Günter Bischof, Editor

Volume 7: Berndt Ostendorf

New Orleans

Berndt Ostendorf

New Orleans

Creolization and all that Jazz

©2013 by Studienverlag Ges.m.b.H., Erlerstraße 10, A-6020 Innsbruck

E-Mail: [email protected]

Internet: www.studienverlag.at

All rights reserved. No part of this publication may be reproduced and electronically processed, duplicated or distributed without the written approval of Studienverlag Ges.m.b.H

Depending on the reading device used, varying depictions of the published texts are possible.

ISBN 978-3-7065-5721-4

Corporate design by Kurt Höretzeder

Layout: Studienverlag/Roland Kubanda

Cover: Studienverlag/Karin Berner

Photos: Image 1: Photo by Jutta Ostendorf

Image 2: Oliver “Pork Chop” Anderson at Harold Dudley Funeral 1985. Photo by Michael P. Smith.
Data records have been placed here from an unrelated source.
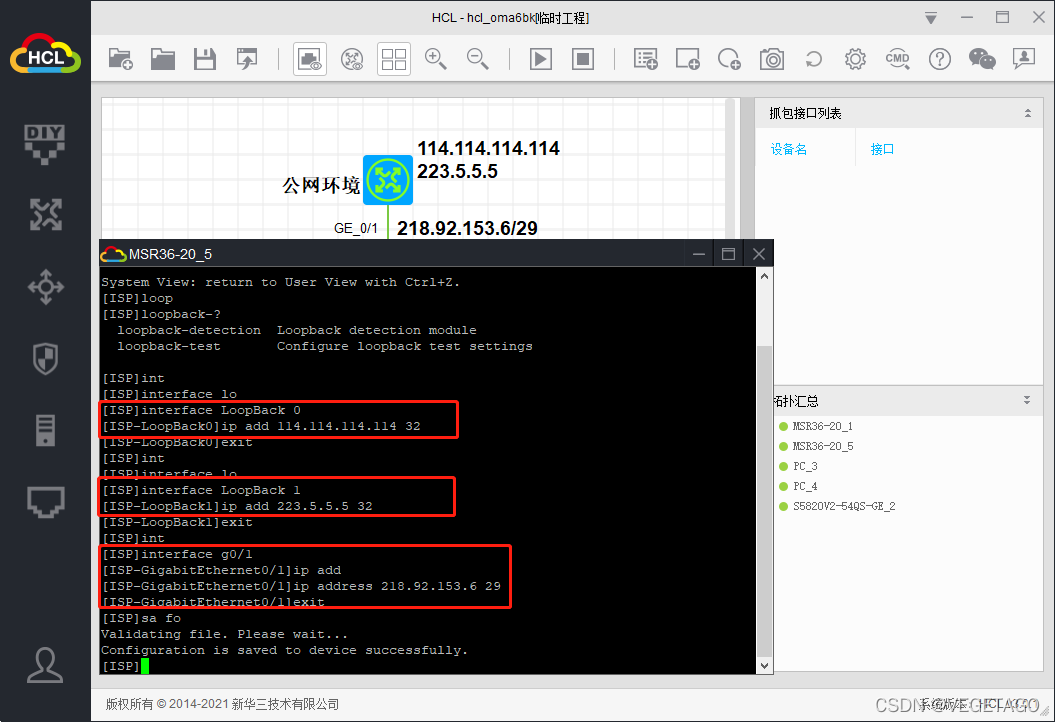This screenshot has width=1055, height=722.
Task: Open the title bar dropdown triangle menu
Action: pos(931,18)
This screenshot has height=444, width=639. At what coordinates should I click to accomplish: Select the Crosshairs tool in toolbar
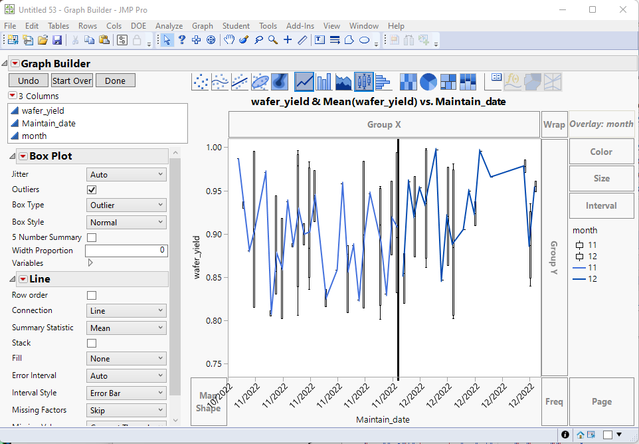point(288,40)
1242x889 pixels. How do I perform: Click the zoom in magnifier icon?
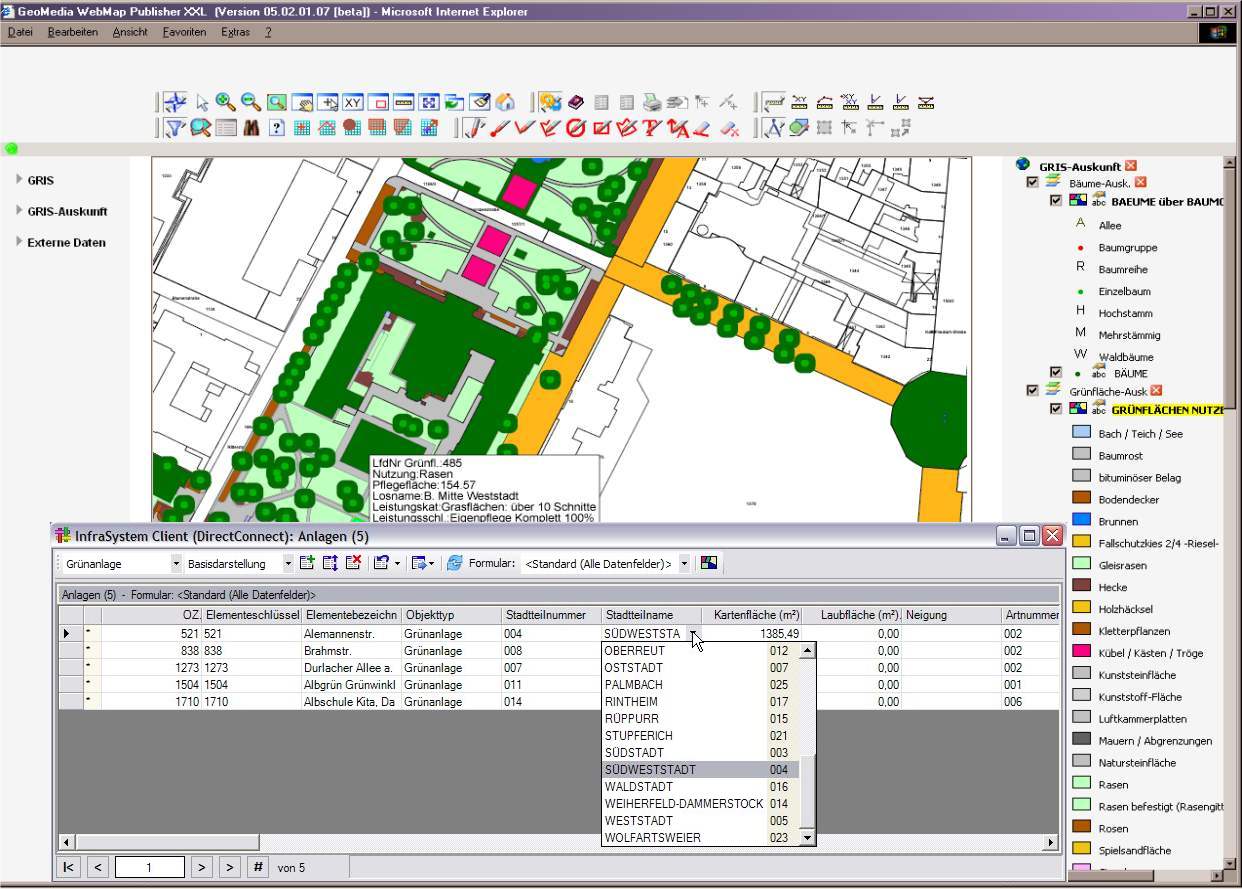pos(226,102)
Copyright The Historic New Orleans Collection

This book is also available in a high quality printed version at your booksellers or directly from www.studienverlag.at.

Dedicated to the memory of Michael P. Smith (1937–2008)

Michael P. Smith, a New Orleans native and award-winning professional freelance photographer, spent a lifetime capturing the music, culture and folklife of New Orleans and Louisiana. He was well known for documenting New Orleans social club parades and jazz funerals, neighborhood Mardi Gras traditions, spiritual church ceremonies, and many of the city and state’s renowned jazz, blues, rhythm and blues, and gospel musicians. Smith photographed at every New Orleans Jazz & Heritage Festival from its inception in 1970 until his retirement in 2004. In a brilliant career that spanned more than four decades, he produced five books, and garnered a host of honors, including two fellowships from the National Endowment for the Arts. Smith was an inspiration, a role model and a mentor to many people in New Orleans and beyond. Michael was my Cicerone guiding me through the complex cultural layers of this intriguing city. The chapters in this book document what I learned from this inspiring ethnographer and friend.

Table of contents

Preface by Günter Bischof

Introduction

1.    New Orleans:

A Caribbean Metropolis of the Senses

2.    Jazz Funerals and the Second Line:

African American Celebration and Public Space

3.    “Jambalaya, Crawfish Pie and Filé Gumbo.”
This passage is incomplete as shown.